STATED TASK 1:
Present every line of the records below as a Markdown table with the columns Row and Line, numbering the rows and skipping blank lines. Leave the pictures out of the table. Don't include the passage about failure.

EXCERPT PROVIDED:
────────────────────
It might work -- but it probably won't.  

And in the long run, it -- that class, or program, or app, or reform -- might work out better if you fail miserably in the short run.  

These are some of the many thought-provoking ideas in Malcolm Gladwell's recent New Yorker article about economist Albert Hirschman (The Power of Failure).

The piece tells about how Hirschman became fascinated by large-scale mishaps that worked out really well in the end -- entirely unexpectedly.  

Longtime readers of this site know that I'm fascinated and horrified by failure (my own and others').  

The idea that failure can turn into success is lovely -- as is the idea that many failures stem from the belief that the task "looks easier and more manageable than it will turn out to be."  

Sound familiar, reformers current and old-school?  

But that's not all.  The Gladwell article ends with a discussion of Hirschman's views on private school vouchers, about which he differed starkly with Milton Friedman.
────────────────────
PROVIDED MATERIAL:

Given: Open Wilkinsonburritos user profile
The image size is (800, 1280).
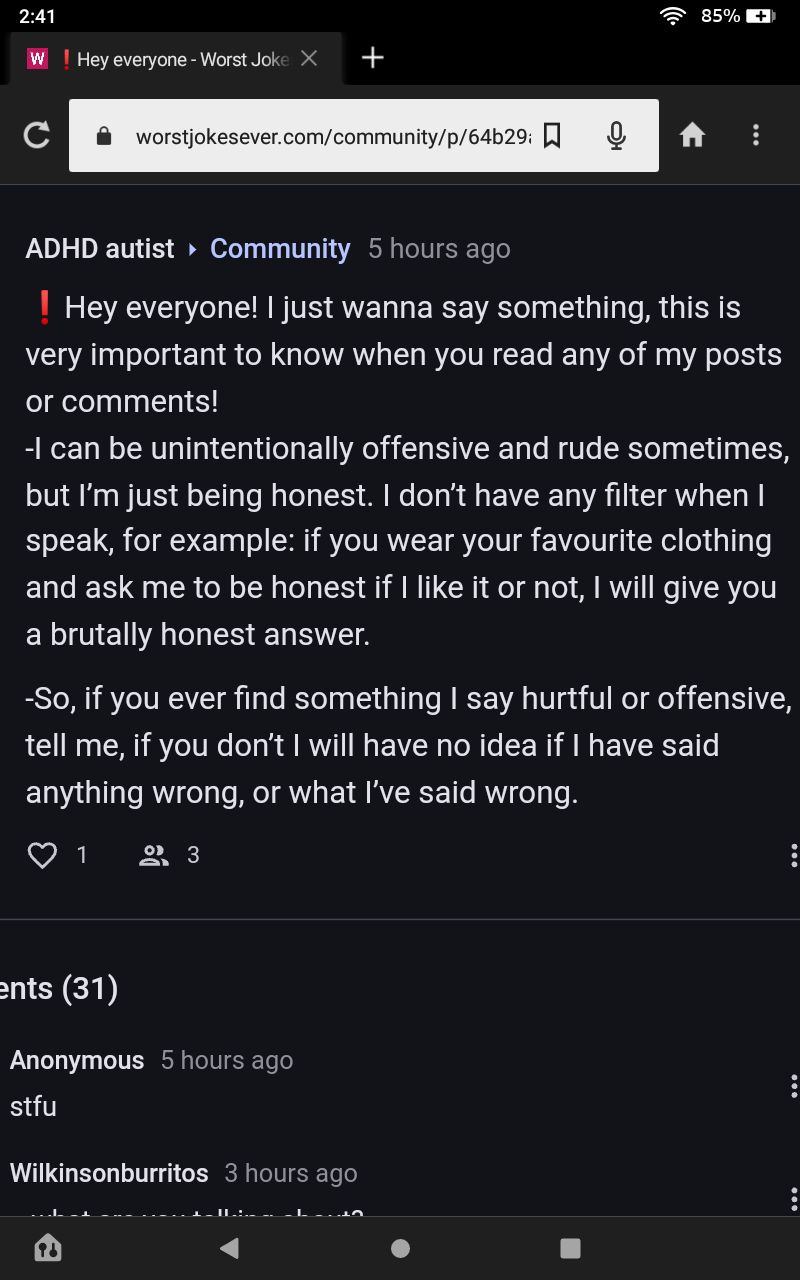Looking at the screenshot, I should click(109, 1173).
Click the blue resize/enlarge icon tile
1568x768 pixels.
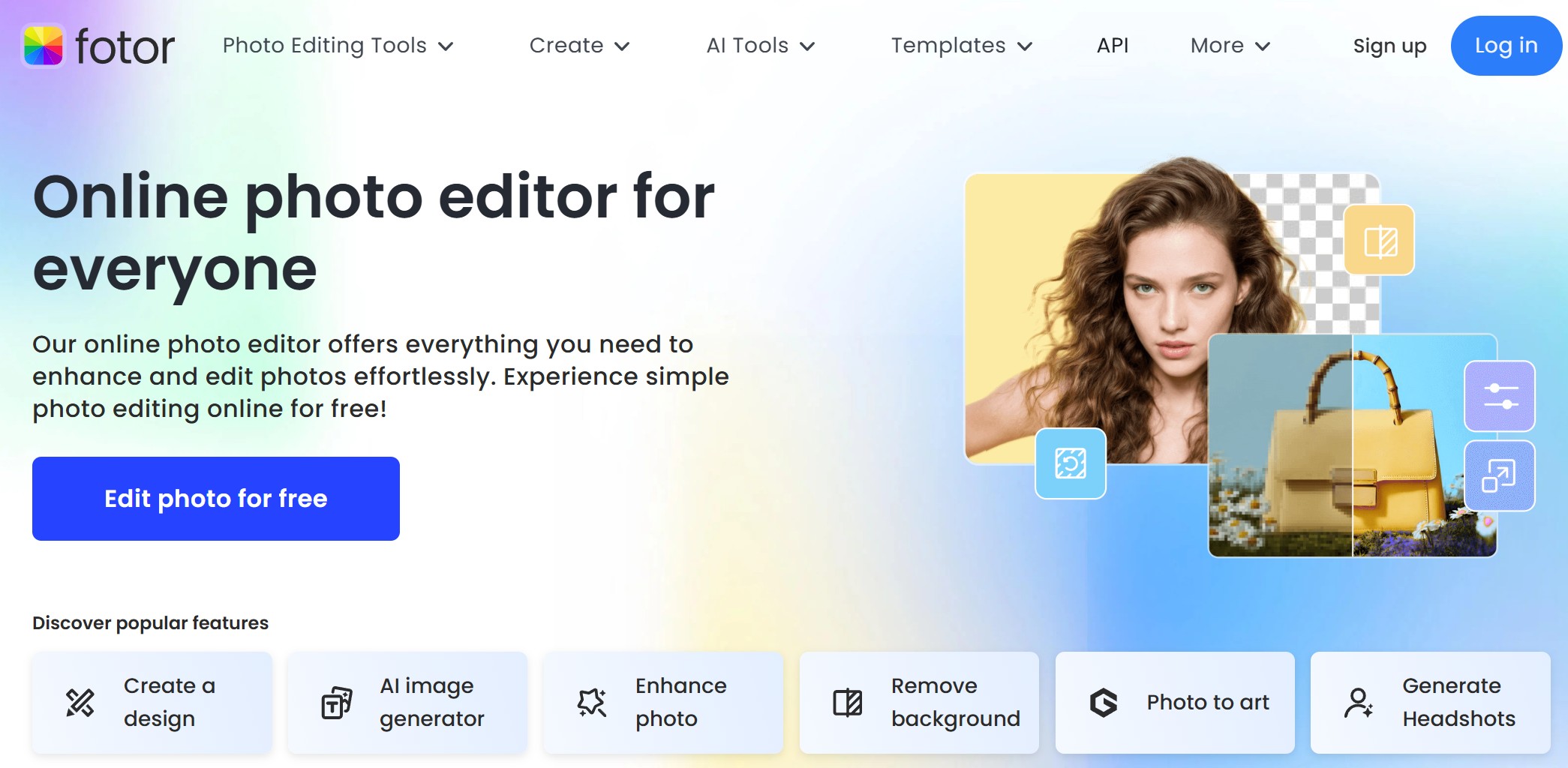coord(1499,476)
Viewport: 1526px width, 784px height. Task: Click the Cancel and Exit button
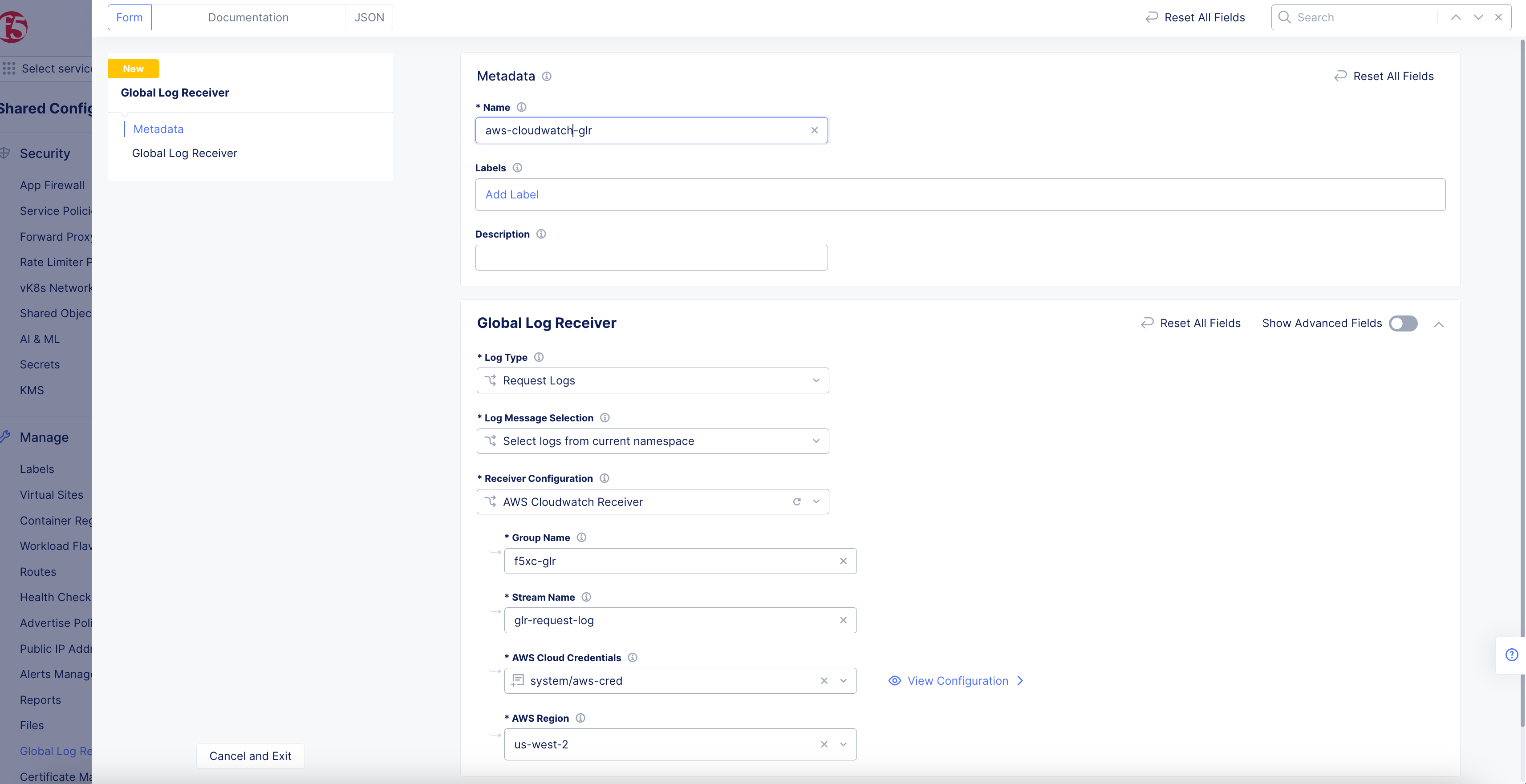pyautogui.click(x=250, y=756)
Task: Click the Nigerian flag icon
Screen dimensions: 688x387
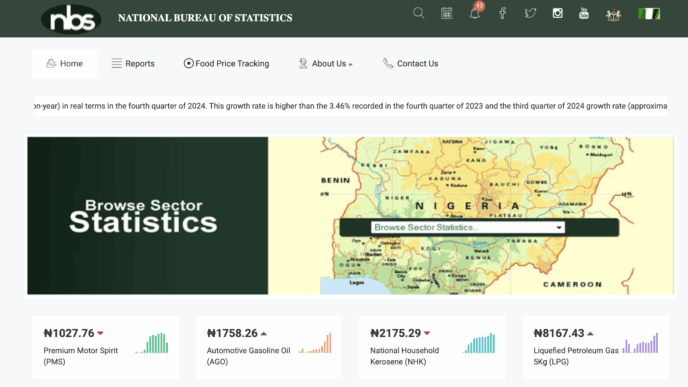Action: coord(649,14)
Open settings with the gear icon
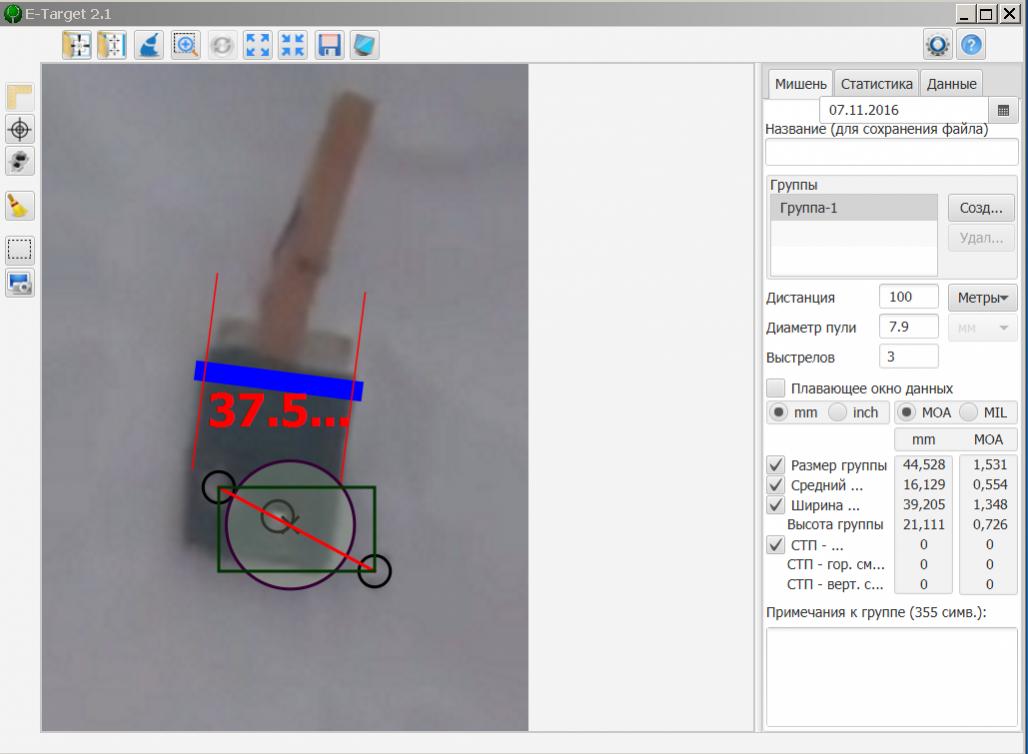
────────────────────
STATED TASK 2:
Repeat the entire passage about failure above, word for word.

WRITTEN SOLUTION 1:
| Row | Line |
|---|---|
| 1 | Given: Open Wilkinsonburritos user profile |
| 2 | The image size is (800, 1280). |
| 3 | Looking at the screenshot, I should click(109, 1173). |
| 4 | Click the blue resize/enlarge icon tile |
| 5 | 1568x768 pixels. |
| 6 | coord(1499,476) |
| 7 | Viewport: 1526px width, 784px height. Task: Click the Cancel and Exit button |
| 8 | pyautogui.click(x=250, y=756) |
| 9 | Task: Click the Nigerian flag icon |
| 10 | Screen dimensions: 688x387 |
| 11 | Action: coord(649,14) |
| 12 | Open settings with the gear icon |

WRITTEN SOLUTION 2:
It might work -- but it probably won't.  

And in the long run, it -- that class, or program, or app, or reform -- might work out better if you fail miserably in the short run.  

These are some of the many thought-provoking ideas in Malcolm Gladwell's recent New Yorker article about economist Albert Hirschman (The Power of Failure).

The piece tells about how Hirschman became fascinated by large-scale mishaps that worked out really well in the end -- entirely unexpectedly.  

Longtime readers of this site know that I'm fascinated and horrified by failure (my own and others').  

The idea that failure can turn into success is lovely -- as is the idea that many failures stem from the belief that the task "looks easier and more manageable than it will turn out to be."  

Sound familiar, reformers current and old-school?  

But that's not all.  The Gladwell article ends with a discussion of Hirschman's views on private school vouchers, about which he differed starkly with Milton Friedman.